Data listing:
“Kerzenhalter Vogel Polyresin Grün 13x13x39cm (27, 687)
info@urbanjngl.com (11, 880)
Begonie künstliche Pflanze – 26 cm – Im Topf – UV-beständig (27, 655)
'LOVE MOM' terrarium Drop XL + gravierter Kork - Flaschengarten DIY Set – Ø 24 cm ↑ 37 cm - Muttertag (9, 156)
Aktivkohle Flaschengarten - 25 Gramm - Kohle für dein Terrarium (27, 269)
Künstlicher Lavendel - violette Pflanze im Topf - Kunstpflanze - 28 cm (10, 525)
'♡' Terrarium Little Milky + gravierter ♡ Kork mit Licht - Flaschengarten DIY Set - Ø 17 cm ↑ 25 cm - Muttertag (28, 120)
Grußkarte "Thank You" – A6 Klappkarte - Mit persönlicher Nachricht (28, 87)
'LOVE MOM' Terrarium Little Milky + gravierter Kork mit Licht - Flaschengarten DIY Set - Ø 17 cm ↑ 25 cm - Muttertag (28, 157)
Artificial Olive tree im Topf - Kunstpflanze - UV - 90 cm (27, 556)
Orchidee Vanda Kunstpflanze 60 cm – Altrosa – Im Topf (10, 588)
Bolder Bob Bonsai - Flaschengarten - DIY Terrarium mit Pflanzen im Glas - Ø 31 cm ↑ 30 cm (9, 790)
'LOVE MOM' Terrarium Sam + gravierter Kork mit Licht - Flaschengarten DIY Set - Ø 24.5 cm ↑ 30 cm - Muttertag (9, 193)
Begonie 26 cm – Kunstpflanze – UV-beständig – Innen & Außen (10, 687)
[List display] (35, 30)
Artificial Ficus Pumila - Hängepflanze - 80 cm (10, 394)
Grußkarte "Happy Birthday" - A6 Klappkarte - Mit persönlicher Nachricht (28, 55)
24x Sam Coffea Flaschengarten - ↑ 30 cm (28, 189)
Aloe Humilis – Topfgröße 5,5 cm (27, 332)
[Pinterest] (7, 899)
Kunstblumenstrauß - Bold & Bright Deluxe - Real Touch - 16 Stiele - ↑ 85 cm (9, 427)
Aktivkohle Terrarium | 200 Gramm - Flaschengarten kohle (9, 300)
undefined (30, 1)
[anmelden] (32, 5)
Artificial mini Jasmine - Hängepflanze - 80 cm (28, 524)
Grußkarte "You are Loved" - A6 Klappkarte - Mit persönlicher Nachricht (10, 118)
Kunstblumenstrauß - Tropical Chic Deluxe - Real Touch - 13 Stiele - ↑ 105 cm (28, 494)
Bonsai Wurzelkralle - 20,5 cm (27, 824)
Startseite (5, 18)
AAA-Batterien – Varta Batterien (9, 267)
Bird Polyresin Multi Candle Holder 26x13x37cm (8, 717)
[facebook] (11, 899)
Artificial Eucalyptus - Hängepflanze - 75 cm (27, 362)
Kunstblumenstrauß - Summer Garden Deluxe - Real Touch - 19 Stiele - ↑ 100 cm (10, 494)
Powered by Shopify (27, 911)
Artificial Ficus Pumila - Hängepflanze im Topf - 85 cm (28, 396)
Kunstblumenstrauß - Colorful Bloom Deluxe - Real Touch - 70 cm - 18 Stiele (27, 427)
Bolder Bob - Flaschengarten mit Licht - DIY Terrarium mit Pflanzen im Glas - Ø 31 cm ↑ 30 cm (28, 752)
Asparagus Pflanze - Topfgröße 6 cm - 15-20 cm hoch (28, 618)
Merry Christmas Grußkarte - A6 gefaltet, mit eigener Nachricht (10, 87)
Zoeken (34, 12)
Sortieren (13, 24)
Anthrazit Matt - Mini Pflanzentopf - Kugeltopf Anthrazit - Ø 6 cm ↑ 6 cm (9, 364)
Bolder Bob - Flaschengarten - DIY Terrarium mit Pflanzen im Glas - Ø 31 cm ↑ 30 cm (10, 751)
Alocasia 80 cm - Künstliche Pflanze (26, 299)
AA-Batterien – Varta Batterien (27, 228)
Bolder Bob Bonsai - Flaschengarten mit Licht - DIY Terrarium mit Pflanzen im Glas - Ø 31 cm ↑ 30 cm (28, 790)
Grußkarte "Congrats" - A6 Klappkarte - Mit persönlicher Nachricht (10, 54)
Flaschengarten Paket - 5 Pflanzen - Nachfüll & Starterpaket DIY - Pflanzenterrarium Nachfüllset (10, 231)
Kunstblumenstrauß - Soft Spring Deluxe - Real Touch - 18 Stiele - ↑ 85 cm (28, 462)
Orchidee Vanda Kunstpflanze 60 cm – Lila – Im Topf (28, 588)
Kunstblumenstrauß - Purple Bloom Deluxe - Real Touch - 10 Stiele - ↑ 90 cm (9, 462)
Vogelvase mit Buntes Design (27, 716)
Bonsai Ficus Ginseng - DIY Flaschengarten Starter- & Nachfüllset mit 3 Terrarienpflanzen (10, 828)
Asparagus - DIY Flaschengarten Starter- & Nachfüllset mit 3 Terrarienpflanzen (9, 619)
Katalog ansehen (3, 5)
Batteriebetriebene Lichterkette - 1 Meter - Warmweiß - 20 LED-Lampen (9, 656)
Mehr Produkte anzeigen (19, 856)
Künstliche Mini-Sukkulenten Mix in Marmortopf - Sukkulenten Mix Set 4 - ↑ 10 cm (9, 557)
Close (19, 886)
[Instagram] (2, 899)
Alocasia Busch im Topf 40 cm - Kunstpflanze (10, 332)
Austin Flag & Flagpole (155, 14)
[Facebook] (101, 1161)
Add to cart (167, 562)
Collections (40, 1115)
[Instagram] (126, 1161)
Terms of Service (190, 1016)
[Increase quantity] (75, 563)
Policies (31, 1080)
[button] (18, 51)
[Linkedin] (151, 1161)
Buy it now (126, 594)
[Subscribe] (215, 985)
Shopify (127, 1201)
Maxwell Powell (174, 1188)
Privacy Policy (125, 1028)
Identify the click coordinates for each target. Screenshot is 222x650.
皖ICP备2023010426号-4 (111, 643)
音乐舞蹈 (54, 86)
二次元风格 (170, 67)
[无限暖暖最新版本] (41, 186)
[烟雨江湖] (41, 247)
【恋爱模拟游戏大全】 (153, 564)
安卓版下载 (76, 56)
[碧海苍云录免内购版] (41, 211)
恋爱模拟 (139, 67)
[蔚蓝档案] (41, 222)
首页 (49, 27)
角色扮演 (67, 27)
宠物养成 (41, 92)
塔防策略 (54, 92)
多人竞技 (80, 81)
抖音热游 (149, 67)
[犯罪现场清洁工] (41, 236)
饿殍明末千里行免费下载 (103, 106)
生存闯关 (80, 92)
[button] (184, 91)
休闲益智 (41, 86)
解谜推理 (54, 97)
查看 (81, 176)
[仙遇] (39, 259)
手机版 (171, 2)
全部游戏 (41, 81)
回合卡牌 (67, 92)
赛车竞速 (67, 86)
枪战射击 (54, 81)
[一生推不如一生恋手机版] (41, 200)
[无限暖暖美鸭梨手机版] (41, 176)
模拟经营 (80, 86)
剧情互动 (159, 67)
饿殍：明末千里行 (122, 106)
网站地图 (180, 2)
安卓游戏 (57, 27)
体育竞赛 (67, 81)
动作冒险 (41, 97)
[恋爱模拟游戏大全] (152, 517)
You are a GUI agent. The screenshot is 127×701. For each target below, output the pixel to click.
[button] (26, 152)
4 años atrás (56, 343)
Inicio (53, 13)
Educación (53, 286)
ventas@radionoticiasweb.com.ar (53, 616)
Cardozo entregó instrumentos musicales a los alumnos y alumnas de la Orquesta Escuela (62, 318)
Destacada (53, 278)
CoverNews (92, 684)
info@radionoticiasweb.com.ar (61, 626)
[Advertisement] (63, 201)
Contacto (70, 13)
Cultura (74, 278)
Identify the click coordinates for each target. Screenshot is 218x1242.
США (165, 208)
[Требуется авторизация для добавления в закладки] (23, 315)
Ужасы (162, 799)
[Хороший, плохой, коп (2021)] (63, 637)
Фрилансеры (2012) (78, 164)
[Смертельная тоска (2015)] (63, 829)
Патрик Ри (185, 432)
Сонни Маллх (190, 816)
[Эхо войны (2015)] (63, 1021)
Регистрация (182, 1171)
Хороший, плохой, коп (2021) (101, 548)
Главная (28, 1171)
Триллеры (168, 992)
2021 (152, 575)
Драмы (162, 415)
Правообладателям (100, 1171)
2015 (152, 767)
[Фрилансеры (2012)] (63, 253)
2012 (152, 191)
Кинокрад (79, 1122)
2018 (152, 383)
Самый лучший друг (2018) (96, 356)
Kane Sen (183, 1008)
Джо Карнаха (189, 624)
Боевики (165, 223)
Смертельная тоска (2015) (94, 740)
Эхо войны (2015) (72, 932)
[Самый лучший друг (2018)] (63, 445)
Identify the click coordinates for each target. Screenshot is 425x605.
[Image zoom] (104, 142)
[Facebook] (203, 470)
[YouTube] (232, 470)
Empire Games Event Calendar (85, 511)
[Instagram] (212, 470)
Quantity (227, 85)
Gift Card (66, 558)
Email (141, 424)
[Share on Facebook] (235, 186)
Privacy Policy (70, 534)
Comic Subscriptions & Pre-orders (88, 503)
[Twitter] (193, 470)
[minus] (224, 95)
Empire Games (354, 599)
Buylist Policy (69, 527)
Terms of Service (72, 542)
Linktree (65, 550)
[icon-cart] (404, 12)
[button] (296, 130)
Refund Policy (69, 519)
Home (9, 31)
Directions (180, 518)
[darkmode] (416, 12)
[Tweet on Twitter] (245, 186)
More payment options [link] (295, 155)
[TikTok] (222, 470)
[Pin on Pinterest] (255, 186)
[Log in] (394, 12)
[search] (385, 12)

Short exercise:
Rewrite the records from the line with "undefined (30, 1)" up to and including the line with "Nachricht (10, 54)", putting "Blumenstrauß" wherever "Kunstblumenstrauß" appears and leaving everything else as it is.

Exercise response:
undefined (30, 1)
[anmelden] (32, 5)
Artificial mini Jasmine - Hängepflanze - 80 cm (28, 524)
Grußkarte "You are Loved" - A6 Klappkarte - Mit persönlicher Nachricht (10, 118)
Blumenstrauß - Tropical Chic Deluxe - Real Touch - 13 Stiele - ↑ 105 cm (28, 494)
Bonsai Wurzelkralle - 20,5 cm (27, 824)
Startseite (5, 18)
AAA-Batterien – Varta Batterien (9, 267)
Bird Polyresin Multi Candle Holder 26x13x37cm (8, 717)
[facebook] (11, 899)
Artificial Eucalyptus - Hängepflanze - 75 cm (27, 362)
Blumenstrauß - Summer Garden Deluxe - Real Touch - 19 Stiele - ↑ 100 cm (10, 494)
Powered by Shopify (27, 911)
Artificial Ficus Pumila - Hängepflanze im Topf - 85 cm (28, 396)
Blumenstrauß - Colorful Bloom Deluxe - Real Touch - 70 cm - 18 Stiele (27, 427)
Bolder Bob - Flaschengarten mit Licht - DIY Terrarium mit Pflanzen im Glas - Ø 31 cm ↑ 30 cm (28, 752)
Asparagus Pflanze - Topfgröße 6 cm - 15-20 cm hoch (28, 618)
Merry Christmas Grußkarte - A6 gefaltet, mit eigener Nachricht (10, 87)
Zoeken (34, 12)
Sortieren (13, 24)
Anthrazit Matt - Mini Pflanzentopf - Kugeltopf Anthrazit - Ø 6 cm ↑ 6 cm (9, 364)
Bolder Bob - Flaschengarten - DIY Terrarium mit Pflanzen im Glas - Ø 31 cm ↑ 30 cm (10, 751)
Alocasia 80 cm - Künstliche Pflanze (26, 299)
AA-Batterien – Varta Batterien (27, 228)
Bolder Bob Bonsai - Flaschengarten mit Licht - DIY Terrarium mit Pflanzen im Glas - Ø 31 cm ↑ 30 cm (28, 790)
Grußkarte "Congrats" - A6 Klappkarte - Mit persönlicher Nachricht (10, 54)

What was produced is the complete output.